Try Sendrawpdu App From Pod2G To Break iPhone SMS Security
After the article which was published yesterday about iPhone SMS security vulnerability, which allows attackers to use an arbitrary number in the data sending SMS messages, the hacker Pod2g published new app that allows everybody to make sure that this is really true.
French hacker has published on his blog that he developed iPhone SMS security app and called it Sendrawpdu. The tool is designed for iPhone 4, and can be downloaded free of charge from the service repository Github where you can find the app.
Sendrawdpu, CLI tool, allows you to send raw SMS PDU data to iPhone 4 baseband. Update: We compiled this file and you can try to install SendRawPDU and send spoofing SMS.
Famous jailbreak developer Pod2g found in the iPhone software vulnerabilities, which can be used to deceive the owners of phones and carry out SMS phishing attacks spoofing the return address. The problem is found in all versions of the firmware for iPhone.
SMS operating system, instead of showing the number to which to send a reply message displays the address from which the message came. Just check out what Pod2g said about security exploit that he had found exploring iOS SMS security:
In the text payload, a section called UDH (User Data Header) is optional but defines lot of advanced features not all mobiles are compatible with. One of these options enables the user to change the reply address of the text. If the destination mobile is compatible with it, and if the receiver tries to answer to the text, he will not respond to the original number, but to the specified one. Most carriers don’t check this part of the message, which means one can write whatever he wants in this section : a special number like 911, or the number of somebody else.

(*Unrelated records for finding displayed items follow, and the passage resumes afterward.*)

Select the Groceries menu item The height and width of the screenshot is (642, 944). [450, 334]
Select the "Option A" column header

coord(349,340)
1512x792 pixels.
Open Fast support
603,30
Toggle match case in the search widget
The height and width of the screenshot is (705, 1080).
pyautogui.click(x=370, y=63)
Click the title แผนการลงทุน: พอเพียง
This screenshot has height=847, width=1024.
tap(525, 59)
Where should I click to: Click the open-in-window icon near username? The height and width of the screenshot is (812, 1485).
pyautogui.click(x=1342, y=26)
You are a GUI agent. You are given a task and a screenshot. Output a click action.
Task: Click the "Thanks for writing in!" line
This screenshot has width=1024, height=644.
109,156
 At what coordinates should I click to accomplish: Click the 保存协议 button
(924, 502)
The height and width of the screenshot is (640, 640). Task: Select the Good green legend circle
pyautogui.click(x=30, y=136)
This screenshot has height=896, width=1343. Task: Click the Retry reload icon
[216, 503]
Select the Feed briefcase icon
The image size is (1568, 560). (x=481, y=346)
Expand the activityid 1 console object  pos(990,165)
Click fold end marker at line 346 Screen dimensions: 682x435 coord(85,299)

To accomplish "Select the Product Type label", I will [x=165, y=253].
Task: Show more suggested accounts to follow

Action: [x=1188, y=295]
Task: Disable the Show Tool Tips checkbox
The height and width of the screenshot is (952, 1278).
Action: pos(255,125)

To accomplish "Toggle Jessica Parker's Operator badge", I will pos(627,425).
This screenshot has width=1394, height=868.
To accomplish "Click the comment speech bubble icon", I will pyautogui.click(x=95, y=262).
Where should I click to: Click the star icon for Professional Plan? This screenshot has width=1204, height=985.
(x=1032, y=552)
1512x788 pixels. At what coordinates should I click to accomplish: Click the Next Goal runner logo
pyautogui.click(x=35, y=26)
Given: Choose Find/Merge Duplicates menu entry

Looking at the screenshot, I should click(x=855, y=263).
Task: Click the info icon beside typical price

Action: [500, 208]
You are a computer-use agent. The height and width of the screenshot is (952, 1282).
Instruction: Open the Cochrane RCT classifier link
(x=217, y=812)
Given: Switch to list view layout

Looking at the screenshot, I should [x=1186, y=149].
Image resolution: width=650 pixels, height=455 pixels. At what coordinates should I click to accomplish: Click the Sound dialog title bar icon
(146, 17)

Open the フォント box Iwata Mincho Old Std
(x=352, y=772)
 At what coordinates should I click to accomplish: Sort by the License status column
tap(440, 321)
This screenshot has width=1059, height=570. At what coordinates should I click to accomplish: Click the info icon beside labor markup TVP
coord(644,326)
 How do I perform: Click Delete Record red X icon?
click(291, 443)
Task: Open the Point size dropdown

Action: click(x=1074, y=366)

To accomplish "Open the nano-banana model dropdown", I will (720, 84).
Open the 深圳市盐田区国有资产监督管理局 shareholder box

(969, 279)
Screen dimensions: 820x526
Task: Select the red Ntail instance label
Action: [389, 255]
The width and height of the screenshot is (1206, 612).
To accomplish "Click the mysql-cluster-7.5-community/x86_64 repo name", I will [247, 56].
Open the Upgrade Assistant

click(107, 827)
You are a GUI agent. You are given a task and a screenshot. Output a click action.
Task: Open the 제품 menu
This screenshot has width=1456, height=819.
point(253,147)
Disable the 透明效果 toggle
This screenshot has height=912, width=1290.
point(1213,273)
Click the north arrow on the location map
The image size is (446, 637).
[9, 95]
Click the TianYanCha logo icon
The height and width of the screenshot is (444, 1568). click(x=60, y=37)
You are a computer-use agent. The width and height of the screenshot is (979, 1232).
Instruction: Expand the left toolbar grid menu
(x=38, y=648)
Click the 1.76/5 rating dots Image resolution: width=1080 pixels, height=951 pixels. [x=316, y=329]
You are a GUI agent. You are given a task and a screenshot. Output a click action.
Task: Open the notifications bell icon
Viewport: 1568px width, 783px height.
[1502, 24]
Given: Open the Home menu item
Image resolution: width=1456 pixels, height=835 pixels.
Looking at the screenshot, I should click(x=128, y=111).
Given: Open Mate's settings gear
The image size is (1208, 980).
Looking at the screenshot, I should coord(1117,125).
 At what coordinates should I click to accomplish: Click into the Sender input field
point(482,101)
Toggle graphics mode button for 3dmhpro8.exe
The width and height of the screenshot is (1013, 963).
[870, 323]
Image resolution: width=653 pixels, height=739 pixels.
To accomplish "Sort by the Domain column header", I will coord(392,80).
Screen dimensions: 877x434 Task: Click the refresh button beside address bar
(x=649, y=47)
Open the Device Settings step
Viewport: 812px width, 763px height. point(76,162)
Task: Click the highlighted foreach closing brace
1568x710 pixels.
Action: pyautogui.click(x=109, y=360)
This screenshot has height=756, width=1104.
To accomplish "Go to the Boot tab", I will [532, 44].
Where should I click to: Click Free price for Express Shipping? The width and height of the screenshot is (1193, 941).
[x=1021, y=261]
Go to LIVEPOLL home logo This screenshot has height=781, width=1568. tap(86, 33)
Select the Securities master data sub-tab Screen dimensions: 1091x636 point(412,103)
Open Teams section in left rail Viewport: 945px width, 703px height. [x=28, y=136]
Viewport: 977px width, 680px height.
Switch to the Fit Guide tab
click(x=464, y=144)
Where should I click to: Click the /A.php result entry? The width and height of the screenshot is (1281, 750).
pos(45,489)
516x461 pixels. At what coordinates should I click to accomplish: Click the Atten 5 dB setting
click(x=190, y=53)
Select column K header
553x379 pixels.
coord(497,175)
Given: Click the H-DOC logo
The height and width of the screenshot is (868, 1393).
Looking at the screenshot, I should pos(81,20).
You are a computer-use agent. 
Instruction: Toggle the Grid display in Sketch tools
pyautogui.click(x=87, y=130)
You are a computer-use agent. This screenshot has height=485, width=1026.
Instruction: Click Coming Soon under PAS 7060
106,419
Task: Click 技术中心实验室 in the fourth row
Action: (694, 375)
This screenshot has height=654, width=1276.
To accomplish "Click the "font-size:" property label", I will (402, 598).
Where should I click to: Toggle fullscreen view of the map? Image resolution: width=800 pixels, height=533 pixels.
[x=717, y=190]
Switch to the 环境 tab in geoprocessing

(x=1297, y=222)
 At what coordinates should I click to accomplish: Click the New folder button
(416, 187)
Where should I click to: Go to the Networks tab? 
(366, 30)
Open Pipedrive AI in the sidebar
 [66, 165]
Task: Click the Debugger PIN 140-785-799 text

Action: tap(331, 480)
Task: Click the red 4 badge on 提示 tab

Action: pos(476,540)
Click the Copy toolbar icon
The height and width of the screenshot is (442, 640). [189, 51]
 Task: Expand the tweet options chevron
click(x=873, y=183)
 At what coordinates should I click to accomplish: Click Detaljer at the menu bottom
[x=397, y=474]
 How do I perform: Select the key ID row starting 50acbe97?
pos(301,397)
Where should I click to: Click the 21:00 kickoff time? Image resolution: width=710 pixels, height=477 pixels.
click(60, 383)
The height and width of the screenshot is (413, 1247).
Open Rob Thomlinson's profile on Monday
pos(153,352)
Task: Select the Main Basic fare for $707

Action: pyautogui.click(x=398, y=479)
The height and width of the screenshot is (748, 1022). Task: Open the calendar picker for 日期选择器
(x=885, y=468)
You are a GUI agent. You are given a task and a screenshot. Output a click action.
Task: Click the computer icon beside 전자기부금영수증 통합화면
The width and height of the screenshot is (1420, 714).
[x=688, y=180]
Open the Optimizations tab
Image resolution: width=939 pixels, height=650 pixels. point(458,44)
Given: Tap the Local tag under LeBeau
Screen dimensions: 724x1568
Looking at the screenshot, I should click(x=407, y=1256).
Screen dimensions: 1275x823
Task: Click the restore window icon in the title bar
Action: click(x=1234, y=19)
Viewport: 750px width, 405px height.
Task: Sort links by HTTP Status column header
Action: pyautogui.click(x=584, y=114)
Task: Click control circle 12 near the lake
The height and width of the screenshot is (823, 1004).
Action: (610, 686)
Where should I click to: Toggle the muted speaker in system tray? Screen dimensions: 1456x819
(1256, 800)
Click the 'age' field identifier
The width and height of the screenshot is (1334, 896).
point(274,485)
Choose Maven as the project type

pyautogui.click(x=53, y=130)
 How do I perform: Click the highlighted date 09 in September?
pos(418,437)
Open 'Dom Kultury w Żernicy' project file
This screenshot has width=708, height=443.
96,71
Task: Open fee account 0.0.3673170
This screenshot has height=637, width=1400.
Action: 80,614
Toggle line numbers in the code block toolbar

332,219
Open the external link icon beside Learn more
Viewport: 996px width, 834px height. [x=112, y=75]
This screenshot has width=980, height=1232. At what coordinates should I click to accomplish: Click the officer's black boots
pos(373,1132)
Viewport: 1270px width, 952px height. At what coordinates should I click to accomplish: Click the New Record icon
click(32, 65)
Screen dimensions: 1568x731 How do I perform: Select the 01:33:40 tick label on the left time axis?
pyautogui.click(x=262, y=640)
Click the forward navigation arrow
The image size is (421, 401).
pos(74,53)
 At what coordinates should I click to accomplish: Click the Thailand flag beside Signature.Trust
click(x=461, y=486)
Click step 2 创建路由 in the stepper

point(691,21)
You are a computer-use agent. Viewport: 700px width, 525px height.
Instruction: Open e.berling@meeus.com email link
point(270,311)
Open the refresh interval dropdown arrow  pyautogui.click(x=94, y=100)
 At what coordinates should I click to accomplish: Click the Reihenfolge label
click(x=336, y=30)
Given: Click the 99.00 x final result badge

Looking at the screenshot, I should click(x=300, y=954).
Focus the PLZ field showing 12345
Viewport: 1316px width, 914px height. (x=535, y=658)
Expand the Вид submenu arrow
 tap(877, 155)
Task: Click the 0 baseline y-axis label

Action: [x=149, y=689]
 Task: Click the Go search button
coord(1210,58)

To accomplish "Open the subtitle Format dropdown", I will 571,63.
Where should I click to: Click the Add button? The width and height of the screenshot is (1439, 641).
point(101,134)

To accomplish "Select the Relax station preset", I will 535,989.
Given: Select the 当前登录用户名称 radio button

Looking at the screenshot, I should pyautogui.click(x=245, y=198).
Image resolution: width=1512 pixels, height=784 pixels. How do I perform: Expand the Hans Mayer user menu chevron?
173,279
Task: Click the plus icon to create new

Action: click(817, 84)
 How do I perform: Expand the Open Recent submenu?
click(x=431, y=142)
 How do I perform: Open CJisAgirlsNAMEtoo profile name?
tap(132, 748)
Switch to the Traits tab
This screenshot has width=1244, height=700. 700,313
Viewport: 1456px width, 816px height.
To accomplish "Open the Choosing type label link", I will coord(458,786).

In this connection, the attacker does not recommend the sharing of important information via the iPhone SMS. Also you can try to fix sending SMS if have that problem too.
Just use this iPhone SMS security app and you will find out out. In addition, users should not trust suspicious messages, even if they are sent from a familiar number, hacker says presenting Sendrawpdu.
You can also read about another thread – iKee b. Worn and how to clean it from your iPhone 4 iOS.
Prior to launching iOS 6 is only a few weeks. While the firmware is in beta testing, the developers have time to fix the vulnerability, thus protecting users from phishing attacks. I think that this is the first that Apple has to do. How do you think? Have you tried Sendrawpdu SMS security app?